Segment Start: Extracted records

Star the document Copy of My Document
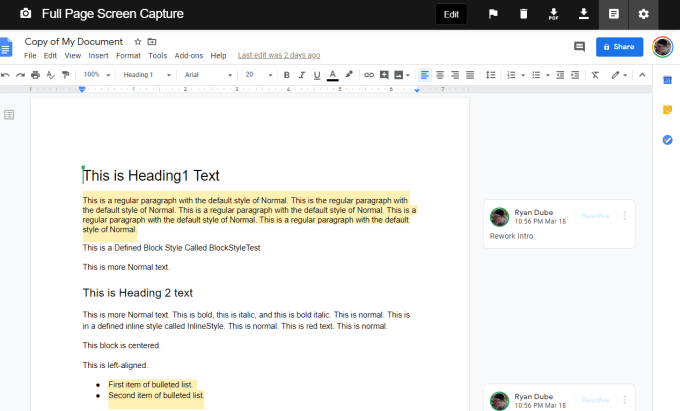The height and width of the screenshot is (411, 680). pyautogui.click(x=138, y=42)

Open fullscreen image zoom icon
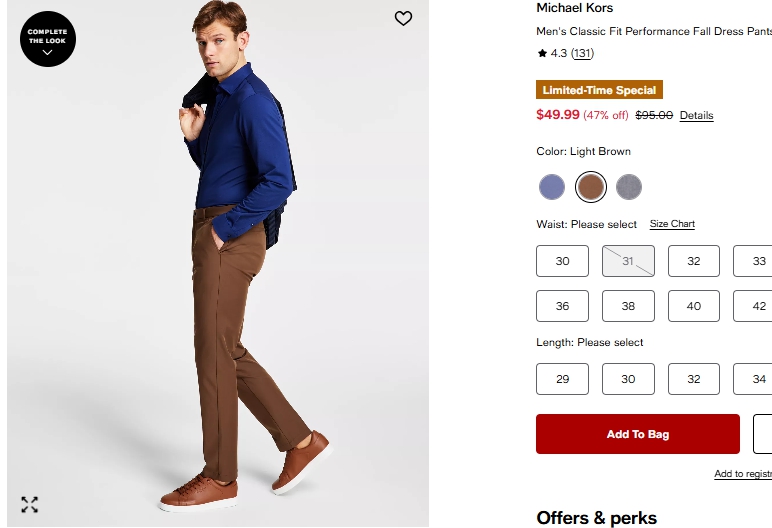[x=30, y=504]
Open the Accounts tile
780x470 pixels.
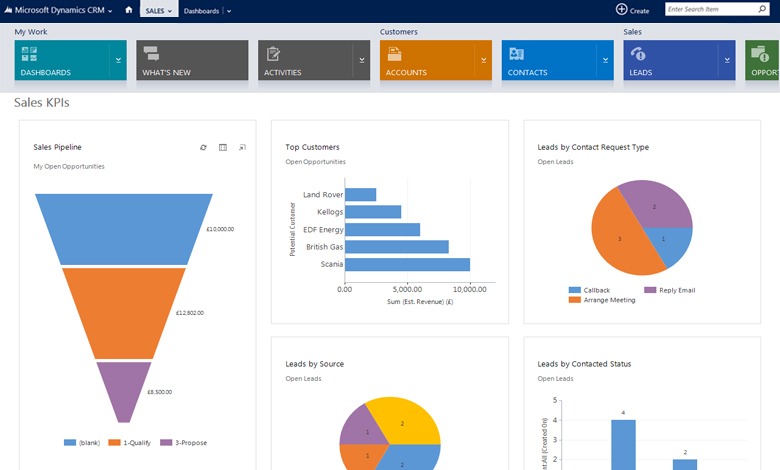tap(427, 60)
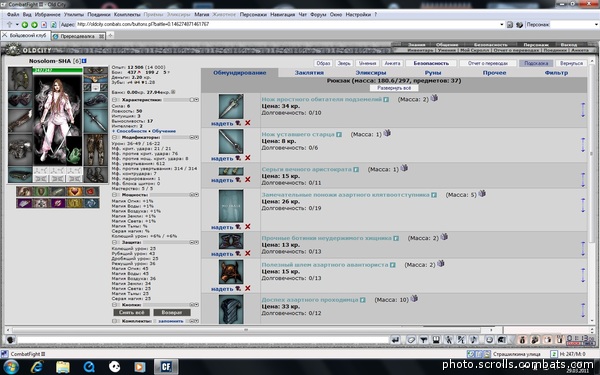Image resolution: width=600 pixels, height=375 pixels.
Task: Delete Нож уставшего старца with red X
Action: (248, 158)
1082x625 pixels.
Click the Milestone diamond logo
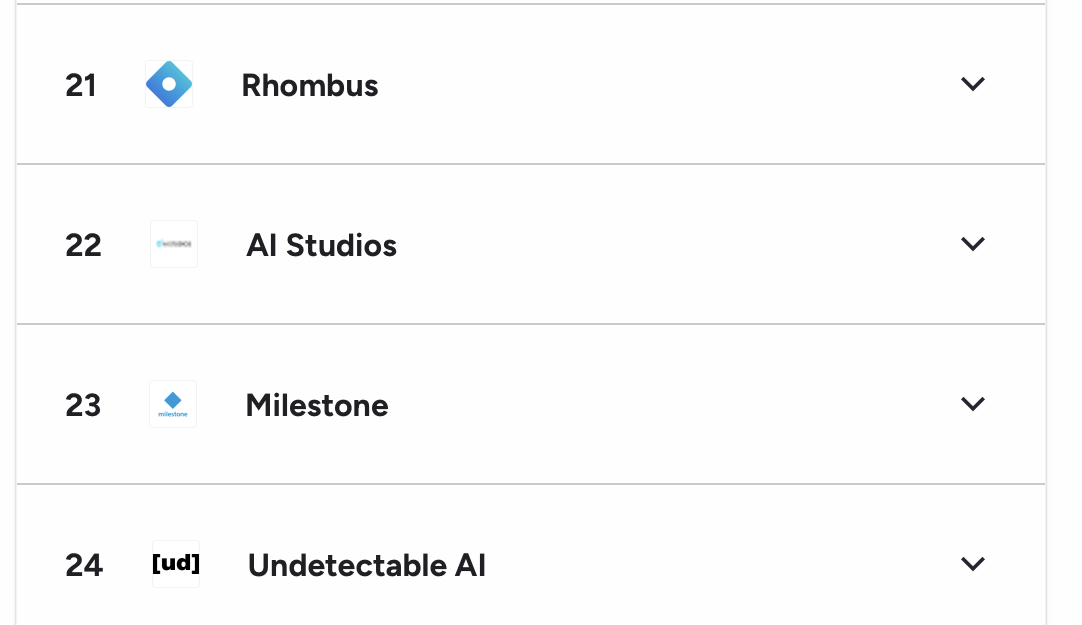pos(173,404)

Segment End: Extracted records

__What is expected__.
Reproduce every record word for word. The copy must contain no pictures.

__Answer to the problem__.
Star the document Copy of My Document
The height and width of the screenshot is (411, 680). pyautogui.click(x=138, y=42)

Open fullscreen image zoom icon
[x=30, y=504]
Open the Accounts tile
780x470 pixels.
tap(427, 60)
Image resolution: width=600 pixels, height=375 pixels.
Task: Delete Нож уставшего старца with red X
Action: (248, 158)
1082x625 pixels.
Click the Milestone diamond logo
pos(173,404)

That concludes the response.